Vino, svolta nell’ingegneria del genoma degli lieviti: assemblato un nuovo cromosoma

Alcuni ricercatori australiani hanno assemblato un nuovo cromosoma con sequenze genomiche di una serie di ceppi di lievito, compreso quello usato nella produzione di vino e birra.

Gli scienziati dell’Arc Center of Excellence in Synthetic Biology, della Macquarie University e dell’Australian Wine Research Institute in Australia hanno passato le ultime settimane a lavorare sulle sequenze genomiche uniche di ceppi di lievito, compresi quelli utilizzati nel vino e nel sake. Ok, molto bello – ma che significa?
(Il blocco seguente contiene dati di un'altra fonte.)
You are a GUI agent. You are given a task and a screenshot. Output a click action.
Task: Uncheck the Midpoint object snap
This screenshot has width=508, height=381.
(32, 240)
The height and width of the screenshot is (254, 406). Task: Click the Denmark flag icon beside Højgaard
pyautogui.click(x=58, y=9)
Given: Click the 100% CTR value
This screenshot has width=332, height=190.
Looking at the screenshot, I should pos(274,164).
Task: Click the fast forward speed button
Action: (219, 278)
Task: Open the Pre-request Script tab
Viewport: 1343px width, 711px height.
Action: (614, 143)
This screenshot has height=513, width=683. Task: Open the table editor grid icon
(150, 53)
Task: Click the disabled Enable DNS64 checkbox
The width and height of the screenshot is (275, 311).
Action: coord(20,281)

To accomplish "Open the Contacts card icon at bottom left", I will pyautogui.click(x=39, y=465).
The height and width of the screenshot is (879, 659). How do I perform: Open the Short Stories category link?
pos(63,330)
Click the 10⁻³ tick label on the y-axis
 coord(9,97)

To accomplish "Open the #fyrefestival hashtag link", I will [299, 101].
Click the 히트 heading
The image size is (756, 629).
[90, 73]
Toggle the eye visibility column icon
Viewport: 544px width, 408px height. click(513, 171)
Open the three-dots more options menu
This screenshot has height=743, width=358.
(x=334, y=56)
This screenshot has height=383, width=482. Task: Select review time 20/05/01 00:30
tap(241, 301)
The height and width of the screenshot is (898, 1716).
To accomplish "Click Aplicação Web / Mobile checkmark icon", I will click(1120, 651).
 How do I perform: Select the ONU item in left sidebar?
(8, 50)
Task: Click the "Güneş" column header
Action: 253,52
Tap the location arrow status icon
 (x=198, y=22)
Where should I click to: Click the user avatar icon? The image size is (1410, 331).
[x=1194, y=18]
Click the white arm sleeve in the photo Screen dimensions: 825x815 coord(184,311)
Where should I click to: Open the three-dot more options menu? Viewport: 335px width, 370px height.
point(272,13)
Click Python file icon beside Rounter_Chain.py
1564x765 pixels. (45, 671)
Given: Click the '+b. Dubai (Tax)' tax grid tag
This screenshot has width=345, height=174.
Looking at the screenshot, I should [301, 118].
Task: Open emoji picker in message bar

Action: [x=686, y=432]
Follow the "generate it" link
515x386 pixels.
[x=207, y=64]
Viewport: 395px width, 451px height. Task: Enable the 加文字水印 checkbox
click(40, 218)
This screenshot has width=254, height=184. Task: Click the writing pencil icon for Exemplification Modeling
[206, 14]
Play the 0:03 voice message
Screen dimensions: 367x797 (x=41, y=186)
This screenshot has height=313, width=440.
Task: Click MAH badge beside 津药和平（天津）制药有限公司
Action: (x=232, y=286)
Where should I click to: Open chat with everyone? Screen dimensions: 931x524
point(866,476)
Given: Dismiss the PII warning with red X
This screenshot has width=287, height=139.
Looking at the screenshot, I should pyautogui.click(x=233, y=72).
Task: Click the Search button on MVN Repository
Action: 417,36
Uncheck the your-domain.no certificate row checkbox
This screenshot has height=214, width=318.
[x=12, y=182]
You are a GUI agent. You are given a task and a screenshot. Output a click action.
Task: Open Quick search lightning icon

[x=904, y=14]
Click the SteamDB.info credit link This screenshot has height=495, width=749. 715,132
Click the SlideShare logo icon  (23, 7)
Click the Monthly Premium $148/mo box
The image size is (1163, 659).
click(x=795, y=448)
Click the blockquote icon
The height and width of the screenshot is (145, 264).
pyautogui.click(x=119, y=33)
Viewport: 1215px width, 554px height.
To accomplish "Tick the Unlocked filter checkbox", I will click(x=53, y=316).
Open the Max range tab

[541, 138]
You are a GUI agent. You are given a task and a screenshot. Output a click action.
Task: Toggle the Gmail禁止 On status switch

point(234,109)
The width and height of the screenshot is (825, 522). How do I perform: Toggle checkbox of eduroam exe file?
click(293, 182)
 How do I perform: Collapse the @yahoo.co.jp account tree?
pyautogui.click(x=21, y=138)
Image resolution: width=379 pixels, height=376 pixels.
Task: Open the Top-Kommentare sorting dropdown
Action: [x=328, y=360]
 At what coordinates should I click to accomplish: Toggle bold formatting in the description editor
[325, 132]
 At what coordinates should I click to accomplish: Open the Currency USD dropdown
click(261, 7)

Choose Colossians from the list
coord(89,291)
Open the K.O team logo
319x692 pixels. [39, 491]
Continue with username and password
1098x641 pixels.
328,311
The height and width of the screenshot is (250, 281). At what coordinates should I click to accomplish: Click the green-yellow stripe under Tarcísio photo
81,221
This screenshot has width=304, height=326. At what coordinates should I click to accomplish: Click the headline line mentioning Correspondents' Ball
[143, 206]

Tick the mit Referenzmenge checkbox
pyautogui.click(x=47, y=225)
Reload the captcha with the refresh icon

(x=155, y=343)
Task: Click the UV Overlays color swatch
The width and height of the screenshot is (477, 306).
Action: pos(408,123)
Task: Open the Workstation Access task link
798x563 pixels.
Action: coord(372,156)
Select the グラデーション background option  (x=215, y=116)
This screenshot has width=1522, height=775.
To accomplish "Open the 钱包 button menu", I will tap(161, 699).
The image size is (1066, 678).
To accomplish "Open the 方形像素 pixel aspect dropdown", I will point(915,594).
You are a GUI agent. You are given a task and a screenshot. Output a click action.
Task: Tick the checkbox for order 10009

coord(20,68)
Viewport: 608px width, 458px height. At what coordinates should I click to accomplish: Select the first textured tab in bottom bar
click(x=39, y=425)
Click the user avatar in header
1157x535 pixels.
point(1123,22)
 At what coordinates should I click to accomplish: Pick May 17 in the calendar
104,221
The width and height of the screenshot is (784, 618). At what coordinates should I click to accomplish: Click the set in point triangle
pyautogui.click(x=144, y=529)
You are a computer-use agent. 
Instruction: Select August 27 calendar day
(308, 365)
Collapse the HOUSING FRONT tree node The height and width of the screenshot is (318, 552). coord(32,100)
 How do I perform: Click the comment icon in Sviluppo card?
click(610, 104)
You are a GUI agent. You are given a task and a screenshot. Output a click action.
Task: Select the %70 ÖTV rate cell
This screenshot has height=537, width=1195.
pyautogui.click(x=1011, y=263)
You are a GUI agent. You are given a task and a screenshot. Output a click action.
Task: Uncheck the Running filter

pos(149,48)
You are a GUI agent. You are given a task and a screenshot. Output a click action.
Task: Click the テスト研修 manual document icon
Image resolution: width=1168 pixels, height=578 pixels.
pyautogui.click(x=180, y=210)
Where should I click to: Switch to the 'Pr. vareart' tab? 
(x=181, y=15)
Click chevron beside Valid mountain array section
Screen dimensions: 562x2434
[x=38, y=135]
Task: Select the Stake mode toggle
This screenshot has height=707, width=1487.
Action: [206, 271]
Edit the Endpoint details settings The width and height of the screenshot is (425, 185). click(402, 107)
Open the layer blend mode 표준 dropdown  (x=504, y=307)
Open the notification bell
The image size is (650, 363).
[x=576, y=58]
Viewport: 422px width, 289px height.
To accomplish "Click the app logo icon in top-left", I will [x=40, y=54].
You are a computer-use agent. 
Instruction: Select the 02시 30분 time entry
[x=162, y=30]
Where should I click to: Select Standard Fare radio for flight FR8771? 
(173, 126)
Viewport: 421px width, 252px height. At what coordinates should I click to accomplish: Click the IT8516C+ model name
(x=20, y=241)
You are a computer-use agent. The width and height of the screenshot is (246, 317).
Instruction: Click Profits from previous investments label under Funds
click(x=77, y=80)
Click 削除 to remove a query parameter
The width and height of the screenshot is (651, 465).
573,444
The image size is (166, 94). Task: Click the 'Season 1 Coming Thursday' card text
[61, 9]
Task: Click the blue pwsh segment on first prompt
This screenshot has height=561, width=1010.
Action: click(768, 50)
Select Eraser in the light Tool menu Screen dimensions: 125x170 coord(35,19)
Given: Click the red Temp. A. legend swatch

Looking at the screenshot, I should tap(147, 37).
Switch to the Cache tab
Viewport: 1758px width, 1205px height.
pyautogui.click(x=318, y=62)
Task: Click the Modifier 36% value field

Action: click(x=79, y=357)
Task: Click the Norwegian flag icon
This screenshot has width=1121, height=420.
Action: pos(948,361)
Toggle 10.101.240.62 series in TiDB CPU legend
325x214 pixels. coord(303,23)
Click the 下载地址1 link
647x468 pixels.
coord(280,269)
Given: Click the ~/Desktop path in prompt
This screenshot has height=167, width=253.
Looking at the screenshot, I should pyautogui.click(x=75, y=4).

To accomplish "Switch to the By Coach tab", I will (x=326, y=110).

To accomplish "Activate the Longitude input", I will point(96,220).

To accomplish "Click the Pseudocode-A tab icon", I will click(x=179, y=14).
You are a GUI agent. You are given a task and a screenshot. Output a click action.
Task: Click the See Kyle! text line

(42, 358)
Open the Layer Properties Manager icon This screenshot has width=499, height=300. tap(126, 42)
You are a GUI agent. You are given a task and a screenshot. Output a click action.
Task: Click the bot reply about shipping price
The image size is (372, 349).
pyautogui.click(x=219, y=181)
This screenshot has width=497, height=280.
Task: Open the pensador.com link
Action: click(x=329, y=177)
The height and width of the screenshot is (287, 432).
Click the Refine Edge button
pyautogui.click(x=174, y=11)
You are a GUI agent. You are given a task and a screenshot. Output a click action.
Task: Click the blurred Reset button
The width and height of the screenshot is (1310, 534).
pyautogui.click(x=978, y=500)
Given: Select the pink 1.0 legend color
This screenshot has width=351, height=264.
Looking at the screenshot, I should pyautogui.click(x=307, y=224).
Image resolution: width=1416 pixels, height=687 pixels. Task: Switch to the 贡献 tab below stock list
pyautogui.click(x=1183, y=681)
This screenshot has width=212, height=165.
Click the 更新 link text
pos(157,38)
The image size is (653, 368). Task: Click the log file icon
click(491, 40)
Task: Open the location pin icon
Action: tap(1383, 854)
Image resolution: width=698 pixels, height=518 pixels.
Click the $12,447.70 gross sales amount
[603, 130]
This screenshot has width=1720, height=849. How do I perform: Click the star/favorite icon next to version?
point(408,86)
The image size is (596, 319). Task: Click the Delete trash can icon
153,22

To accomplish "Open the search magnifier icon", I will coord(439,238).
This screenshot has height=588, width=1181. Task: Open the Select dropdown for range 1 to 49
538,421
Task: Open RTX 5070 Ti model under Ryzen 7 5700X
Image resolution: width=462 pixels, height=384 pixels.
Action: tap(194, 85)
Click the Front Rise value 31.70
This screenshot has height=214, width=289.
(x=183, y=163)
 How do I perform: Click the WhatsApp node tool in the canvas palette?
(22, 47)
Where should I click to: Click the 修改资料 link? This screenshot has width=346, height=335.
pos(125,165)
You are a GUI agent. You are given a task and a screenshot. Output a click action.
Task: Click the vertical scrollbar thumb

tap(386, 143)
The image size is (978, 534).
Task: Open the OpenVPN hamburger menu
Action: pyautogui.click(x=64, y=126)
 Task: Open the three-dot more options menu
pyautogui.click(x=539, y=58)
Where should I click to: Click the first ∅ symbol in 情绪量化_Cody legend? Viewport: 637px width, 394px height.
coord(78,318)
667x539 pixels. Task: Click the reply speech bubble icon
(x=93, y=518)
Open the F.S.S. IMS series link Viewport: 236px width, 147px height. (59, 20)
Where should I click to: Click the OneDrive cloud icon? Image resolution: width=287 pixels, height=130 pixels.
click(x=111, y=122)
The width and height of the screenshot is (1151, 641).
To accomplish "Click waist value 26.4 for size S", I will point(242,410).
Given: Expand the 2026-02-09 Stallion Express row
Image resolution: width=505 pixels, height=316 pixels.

Semplice: secondo le parole del dottor Anthony Borneman, responsabile della ricerca dell’AWRI,”Sequenze genomiche uniche di una serie di ceppi di lievito, compresi quelli utilizzati nella produzione di vino, sake e biocarburanti, sono state assemblate in un cromosoma completamente nuovo nel ceppo di laboratorio” – una svolta che ha di fatto portato alla creazione di materiale genetico aggiuntivo ricco di nuove caratteristiche, compresa la capacità di fermentare zuccheri che normalmente non possono essere utilizzati.

scienziati

La scoperta apre la strada alla possibilità di “costruire” cromosomi completamente nuovi per scopi industriali specifici: il lavoro dei ricercatori australiani, in questo senso, è di fatto un’estensione di un progetto globale sul lievito ingegnerizzato, Sc2.0, che sta tentando di sintetizzare l’intero genoma del lievito Saccharomyces cerevisiae – amico di lunga data dei produttori di birra, distillati, vino e prodotti da forno e più recentemente utilizzato anche per la produzione di etanolo e un’ampia varietà di prodotti biochimici industriali.

Il progetto in questione mira ad aiutare i ricercatori a capire come è organizzato il genoma dello lievito e come i genomi potrebbero essere migliorati per creare organismi più robusti, oltre a fornire una base per scopi specifici futuri – come la creazione di nuovi farmaci o biocarburanti.